INPUT:
☆ ☆ ☆ ☆

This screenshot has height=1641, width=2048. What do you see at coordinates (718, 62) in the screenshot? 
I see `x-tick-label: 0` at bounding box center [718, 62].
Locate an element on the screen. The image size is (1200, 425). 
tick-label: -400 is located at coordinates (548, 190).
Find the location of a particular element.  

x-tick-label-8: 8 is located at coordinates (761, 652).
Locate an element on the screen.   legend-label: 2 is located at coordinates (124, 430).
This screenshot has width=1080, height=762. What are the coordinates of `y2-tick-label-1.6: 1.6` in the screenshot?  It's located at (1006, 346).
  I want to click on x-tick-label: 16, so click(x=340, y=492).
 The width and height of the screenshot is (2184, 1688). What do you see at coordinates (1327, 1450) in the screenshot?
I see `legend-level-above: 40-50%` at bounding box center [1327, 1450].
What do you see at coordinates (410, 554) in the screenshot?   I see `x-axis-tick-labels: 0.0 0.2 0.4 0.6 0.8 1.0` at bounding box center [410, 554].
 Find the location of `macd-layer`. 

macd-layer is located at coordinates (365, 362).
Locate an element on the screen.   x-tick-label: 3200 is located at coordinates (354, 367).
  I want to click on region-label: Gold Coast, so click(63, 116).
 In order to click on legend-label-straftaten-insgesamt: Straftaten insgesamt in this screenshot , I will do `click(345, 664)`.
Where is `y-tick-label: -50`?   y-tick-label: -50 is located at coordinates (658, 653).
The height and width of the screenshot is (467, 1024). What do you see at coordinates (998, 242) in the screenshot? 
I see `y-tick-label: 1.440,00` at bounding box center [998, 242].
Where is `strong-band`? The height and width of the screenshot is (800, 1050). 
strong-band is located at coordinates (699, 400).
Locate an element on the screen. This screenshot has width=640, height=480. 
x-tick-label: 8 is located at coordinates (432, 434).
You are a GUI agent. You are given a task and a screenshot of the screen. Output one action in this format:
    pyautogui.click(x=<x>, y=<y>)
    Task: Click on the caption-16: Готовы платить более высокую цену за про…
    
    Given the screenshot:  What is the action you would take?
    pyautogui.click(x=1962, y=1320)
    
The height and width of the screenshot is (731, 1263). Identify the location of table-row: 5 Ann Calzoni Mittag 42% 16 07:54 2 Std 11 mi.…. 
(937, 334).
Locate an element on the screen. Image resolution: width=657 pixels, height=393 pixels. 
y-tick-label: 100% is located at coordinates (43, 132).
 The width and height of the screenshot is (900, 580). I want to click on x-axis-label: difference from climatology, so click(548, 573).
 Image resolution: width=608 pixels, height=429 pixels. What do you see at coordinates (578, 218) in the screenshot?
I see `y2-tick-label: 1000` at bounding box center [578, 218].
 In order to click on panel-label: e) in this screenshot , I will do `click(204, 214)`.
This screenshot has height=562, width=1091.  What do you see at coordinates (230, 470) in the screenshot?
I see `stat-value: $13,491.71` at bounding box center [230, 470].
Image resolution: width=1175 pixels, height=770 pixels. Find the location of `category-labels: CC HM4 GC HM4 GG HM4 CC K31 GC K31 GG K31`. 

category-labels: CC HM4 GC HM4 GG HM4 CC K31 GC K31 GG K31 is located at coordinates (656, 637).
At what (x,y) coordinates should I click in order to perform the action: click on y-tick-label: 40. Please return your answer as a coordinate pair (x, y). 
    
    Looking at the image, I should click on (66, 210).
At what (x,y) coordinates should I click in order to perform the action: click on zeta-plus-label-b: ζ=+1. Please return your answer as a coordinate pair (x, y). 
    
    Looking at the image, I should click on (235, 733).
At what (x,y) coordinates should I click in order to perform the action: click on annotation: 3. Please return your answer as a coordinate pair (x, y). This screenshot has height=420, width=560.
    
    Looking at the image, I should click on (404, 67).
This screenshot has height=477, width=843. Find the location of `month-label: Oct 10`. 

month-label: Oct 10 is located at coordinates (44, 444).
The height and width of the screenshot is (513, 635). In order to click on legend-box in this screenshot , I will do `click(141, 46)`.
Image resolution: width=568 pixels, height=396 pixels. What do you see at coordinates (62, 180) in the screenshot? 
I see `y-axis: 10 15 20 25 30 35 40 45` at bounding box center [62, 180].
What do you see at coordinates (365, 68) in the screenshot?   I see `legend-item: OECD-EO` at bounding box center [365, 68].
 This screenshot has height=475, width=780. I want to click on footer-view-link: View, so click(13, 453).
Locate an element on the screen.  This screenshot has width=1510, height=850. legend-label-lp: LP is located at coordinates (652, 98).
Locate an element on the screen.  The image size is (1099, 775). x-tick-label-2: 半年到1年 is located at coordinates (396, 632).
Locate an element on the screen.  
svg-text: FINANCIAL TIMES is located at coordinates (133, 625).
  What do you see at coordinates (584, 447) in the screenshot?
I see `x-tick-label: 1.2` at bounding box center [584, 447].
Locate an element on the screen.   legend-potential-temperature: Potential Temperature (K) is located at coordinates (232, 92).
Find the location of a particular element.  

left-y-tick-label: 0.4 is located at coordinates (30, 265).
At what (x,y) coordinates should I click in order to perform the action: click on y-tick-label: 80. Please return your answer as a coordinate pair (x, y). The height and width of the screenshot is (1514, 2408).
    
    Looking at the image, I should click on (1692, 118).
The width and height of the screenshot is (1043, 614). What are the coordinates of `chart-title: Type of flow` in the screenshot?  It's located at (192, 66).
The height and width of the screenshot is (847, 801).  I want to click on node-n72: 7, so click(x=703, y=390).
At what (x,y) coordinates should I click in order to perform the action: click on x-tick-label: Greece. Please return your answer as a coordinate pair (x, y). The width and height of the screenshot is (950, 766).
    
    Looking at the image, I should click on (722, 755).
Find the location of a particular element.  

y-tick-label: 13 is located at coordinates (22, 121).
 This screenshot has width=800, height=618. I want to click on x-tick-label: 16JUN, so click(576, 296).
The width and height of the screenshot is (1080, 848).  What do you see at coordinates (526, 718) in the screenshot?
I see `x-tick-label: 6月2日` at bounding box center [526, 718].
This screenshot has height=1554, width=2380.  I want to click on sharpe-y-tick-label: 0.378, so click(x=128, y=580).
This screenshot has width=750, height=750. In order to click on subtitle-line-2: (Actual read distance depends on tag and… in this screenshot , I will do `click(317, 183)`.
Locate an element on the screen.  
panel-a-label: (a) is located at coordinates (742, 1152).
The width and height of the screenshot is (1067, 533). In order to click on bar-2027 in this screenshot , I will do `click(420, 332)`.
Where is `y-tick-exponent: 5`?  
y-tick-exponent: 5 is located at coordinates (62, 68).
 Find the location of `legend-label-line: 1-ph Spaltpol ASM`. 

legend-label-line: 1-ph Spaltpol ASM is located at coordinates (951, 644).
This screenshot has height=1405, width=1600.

☆ ☆ ☆ ☆

Starting at the first line of the entries and ending at the line that contains "tick-label: -400 is", output those lines as a numbered list, leaving out any blank lines.

FINISHED TASK:
1. This screenshot has height=1641, width=2048. What do you see at coordinates (718, 62) in the screenshot? 
2. I see `x-tick-label: 0` at bounding box center [718, 62].
3. Locate an element on the screen. The image size is (1200, 425). 
4. tick-label: -400 is located at coordinates (548, 190).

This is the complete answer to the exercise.